What the task asks: Find the line containing "Instruction: Open the" in the records below. Copy exactly that line and each one after it, ending at the line containing "Task: Expand the power options dropdown", and nothing more.
┌──
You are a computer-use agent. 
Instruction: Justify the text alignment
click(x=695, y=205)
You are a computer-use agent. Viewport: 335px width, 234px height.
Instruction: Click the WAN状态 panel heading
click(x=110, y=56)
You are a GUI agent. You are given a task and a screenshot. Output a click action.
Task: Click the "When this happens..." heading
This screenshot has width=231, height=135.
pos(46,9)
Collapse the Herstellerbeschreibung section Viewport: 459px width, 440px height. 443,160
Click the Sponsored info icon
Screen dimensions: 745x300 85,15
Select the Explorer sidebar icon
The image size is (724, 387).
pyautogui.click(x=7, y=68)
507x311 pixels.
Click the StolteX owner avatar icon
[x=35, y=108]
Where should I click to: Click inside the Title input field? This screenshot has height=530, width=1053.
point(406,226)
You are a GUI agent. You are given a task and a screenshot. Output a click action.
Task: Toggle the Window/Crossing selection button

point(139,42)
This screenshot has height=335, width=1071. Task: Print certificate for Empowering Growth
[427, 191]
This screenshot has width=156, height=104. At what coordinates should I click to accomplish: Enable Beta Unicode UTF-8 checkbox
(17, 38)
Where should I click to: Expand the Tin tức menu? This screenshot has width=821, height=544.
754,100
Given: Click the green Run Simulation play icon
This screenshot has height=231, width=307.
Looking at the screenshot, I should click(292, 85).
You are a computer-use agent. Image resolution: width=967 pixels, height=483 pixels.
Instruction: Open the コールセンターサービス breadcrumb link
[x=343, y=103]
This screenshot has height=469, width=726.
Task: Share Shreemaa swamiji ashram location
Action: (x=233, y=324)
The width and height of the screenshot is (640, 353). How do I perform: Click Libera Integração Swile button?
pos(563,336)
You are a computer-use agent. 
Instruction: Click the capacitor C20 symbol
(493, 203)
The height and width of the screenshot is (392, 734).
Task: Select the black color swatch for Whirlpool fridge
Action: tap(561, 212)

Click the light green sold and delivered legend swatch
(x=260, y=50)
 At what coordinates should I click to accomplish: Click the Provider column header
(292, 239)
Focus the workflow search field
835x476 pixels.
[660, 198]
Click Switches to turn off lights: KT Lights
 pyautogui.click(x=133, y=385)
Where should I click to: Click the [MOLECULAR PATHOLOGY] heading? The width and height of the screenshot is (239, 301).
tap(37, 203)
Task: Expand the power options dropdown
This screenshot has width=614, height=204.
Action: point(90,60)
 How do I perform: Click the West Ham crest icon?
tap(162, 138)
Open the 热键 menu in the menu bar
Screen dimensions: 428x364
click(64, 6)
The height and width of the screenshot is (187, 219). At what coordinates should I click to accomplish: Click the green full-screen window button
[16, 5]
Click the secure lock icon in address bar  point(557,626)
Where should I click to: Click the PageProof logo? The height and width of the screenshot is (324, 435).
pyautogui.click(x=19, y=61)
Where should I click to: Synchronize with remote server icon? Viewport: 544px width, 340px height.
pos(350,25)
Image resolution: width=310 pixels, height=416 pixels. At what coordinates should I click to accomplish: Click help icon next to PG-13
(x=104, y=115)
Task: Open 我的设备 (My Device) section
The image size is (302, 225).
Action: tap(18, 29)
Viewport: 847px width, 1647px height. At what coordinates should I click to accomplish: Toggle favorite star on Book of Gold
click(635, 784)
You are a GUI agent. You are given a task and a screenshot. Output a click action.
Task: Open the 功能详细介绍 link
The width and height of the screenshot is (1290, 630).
└──
Answer box:
Instruction: Open the コールセンターサービス breadcrumb link
[x=343, y=103]
This screenshot has height=469, width=726.
Task: Share Shreemaa swamiji ashram location
Action: (x=233, y=324)
The width and height of the screenshot is (640, 353). How do I perform: Click Libera Integração Swile button?
pos(563,336)
You are a computer-use agent. 
Instruction: Click the capacitor C20 symbol
(493, 203)
The height and width of the screenshot is (392, 734).
Task: Select the black color swatch for Whirlpool fridge
Action: tap(561, 212)

Click the light green sold and delivered legend swatch
(x=260, y=50)
 At what coordinates should I click to accomplish: Click the Provider column header
(292, 239)
Focus the workflow search field
835x476 pixels.
[660, 198]
Click Switches to turn off lights: KT Lights
 pyautogui.click(x=133, y=385)
Where should I click to: Click the [MOLECULAR PATHOLOGY] heading? The width and height of the screenshot is (239, 301).
tap(37, 203)
Task: Expand the power options dropdown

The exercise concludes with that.